▶ Text segment
=== Begin Enclosure ===
Case Studies

Ten ways we’ll change: part five, new workplaces

by Mark Rowe

Continuing a series on how the private security industry may change due to Covid-19 lockdown pandemic response.

The consultancy Control Risks in its special edition of its otherwise annual ‘Risk Map’ offers various scenarios, some more optimistic than others. One is of a ‘fractured rebound’, whereby some countries are better able to contain and manage COVID-19. The risk consultancy suggests that those will gain a geopolitical edge over those facing intermittent lockdowns. In such a case, major international meetings and events might remain mainly virtual. While not as good as a global rebound, that would be better than ‘prolonged disruption’ that saw international and multilateral meetings postponed indefinitely; political instability; international supply chains disrupted.

In some ways fractured would be worst of all, as it would make for inequalities; some suffering more than others; and virtual meetings, while better than none, may only be a stop-gap. For – to state the obvious – a virtual meeting is not as human as a face to face one. Yet as featured in the July 2020 print issue of Professional Security magazine, many businesses have gone over to remote and virtual working, even while many staff have been furloughed and premises closed – to the public, and altogether. The National Trust, for example, has its head office and properties closed; work goes on.

Security managers and yet more senior managers they report to, having worked through the weeks of setting up remote working and keeping it going, not only have to battle against fatigue, but to consider more strategic questions. With time, even if head offices can be returned to, there may be staff clamour and economic reasons to retain at least some remote working. But what are the office-political and security meanings of such ways of working. It’s one thing to do it when necessary – to be carried through by a ‘Dunkirk spirit’ of common adversity; another for it to be the norm.

How can workplaces build and keep social capital, trusting remote workers not to slack or defraud their employer, let alone do the right thing about not clicking onto phishing emails. Activists have time on their hands, as the Control Risks ‘Risk Map’ points out: and state-sponsored operations are ‘hyperactively targeting the scientific and medical communities researching for a COVID-19 treatment or vaccine’. And: “The geopolitical turmoil the pandemic has sparked will see cyber operations – always inexpensive and easy to deny – spike as a tactic.”

You may say that you are not on activist radar (although the Extinction Rebellion is strikingly wide in its choice of targets – HS2, high street fashion, nuclear power, banking, government, anyone that does not take the ‘climate emergency’ as seriously as XR does). That you are not in healthcare, and not of geopolitical interest. In other words, like some spider you can crawl into or under the skirting board. Except that just as you may be caught in the cordon thrown up after an act of terror, once a staffer clicks on a phishing email, you’re hacked and consequences are out of your control.
=== End Enclosure ===
▶ Tasks to complete
(1) Answer these questions about the article on post-Covid workplace security.
(a) Which consultancy produced the "Risk Map"?
(b) Which organization is named as having its head office and properties closed while work goes on?
(c) Which print issue of Professional Security magazine featured businesses moving to remote and virtual working?
(2) Output, word for word, the passage of the article on post-Covid workplace security that begins at the words "by Mark Rowe" and stops after "supply chains disrupted.".
(3) Write the next part of the article on post-Covid workplace security, picking up after its final sentence.
The rows that follow were taken from a separate source.

[Saved entries]
=== Begin Enclosure ===
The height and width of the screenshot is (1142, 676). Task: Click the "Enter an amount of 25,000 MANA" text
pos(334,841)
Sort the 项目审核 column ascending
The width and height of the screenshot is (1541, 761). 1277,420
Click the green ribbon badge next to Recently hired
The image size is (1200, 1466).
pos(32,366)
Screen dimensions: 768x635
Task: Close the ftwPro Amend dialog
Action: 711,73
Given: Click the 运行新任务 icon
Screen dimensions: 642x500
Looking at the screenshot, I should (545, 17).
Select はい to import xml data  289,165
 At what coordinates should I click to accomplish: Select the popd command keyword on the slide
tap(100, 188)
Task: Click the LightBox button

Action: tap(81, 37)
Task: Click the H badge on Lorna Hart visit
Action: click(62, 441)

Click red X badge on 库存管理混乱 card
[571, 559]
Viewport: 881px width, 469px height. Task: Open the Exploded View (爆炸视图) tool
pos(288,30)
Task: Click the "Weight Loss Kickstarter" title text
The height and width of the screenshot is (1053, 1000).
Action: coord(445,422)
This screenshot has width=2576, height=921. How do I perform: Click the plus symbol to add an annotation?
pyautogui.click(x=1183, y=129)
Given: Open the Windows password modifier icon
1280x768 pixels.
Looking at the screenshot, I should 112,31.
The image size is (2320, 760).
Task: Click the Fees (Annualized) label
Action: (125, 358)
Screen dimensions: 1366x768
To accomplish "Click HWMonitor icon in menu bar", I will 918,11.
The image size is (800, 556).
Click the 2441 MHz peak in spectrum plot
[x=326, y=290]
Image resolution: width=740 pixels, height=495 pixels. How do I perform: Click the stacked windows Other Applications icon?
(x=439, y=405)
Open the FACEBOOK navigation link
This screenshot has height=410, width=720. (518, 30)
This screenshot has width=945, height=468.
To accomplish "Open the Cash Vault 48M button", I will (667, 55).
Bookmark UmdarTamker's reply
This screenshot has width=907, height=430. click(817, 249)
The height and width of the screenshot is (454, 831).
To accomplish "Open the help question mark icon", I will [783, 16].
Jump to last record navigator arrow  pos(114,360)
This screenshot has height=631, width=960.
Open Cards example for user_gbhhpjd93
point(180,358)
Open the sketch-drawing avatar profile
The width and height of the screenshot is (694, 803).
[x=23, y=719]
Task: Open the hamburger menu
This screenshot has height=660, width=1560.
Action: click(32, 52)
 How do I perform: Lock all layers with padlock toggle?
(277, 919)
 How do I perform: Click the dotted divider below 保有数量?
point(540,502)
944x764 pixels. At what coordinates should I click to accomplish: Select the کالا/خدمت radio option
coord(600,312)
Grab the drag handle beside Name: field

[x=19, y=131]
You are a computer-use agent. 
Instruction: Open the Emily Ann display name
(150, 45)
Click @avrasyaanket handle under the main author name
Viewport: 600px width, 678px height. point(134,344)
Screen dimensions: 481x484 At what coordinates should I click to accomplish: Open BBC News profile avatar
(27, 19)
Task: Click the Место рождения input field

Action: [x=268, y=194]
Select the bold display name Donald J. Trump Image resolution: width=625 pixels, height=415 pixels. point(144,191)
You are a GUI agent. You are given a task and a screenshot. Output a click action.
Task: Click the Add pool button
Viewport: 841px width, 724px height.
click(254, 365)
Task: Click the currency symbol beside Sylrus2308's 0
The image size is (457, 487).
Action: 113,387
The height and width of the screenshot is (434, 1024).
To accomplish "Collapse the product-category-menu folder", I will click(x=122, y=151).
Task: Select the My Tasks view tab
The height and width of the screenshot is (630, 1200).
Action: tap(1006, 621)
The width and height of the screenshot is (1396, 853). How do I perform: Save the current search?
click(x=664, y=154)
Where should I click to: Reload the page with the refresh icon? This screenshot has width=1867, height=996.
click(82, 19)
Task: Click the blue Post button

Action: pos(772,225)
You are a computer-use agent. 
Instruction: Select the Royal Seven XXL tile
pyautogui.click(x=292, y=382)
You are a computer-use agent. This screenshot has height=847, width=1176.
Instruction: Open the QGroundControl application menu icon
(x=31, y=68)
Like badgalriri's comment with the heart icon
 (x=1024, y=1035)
=== End Enclosure ===
▶ Numbered responses
(1)
(a) Control Risks
(b) The National Trust
(c) The July 2020 issue

(2)
by Mark Rowe

Continuing a series on how the private security industry may change due to Covid-19 lockdown pandemic response.

The consultancy Control Risks in its special edition of its otherwise annual ‘Risk Map’ offers various scenarios, some more optimistic than others. One is of a ‘fractured rebound’, whereby some countries are better able to contain and manage COVID-19. The risk consultancy suggests that those will gain a geopolitical edge over those facing intermittent lockdowns. In such a case, major international meetings and events might remain mainly virtual. While not as good as a global rebound, that would be better than ‘prolonged disruption’ that saw international and multilateral meetings postponed indefinitely; political instability; international supply chains disrupted.

(3)
In the traditional until mid-March 2020 workplace – factory, call centre, bank hall and vault, supermarket and warehouse – had formal and informal methods of keeping order, preventing staff theft, and equally keeping staff safe from risks – of fire, flood, of being trapped or tempted by outsiders into collusion into carrying out fraud. Those methods were technical – CCTV, access control, fire door alarms; physical, maybe searches after a shift; and personnel, vetting of job applicants.

Can any oversight, or training, done remotely make up for face to face advice and natural surveillance of colleagues spotting odd and suspicious behaviour, such as working late or accessing restricted rooms or turning up at work in a big car they couldn’t afford with their salary, all ‘red flags’ suggesting they have their hand in the till. To return to that Control Risks idea of a ‘fractured rebound’; if a warehouse is part of a business’ supply chain, it’s not much use a loss prevention department working from home remotely, if goods are leaking out of the proverbial or literal back door.

Loss prevention specialists in retail, already cut in numbers, have had to adapt years before the pandemic, to using data analytics to watch for outliers, storing performing particularly poorly, and to focus attention on suspicions, rather than scattergun scarce resources on all stores or branches. The same method might be called for, to guard against fraud; but how well that method apply, when each call agent is individually working from home? If home working remains after lockdown, even in part – expecting workers only to come into an office three or four days of a working week – it may require new thinking of what constitutes ‘home’ and ‘workplace’.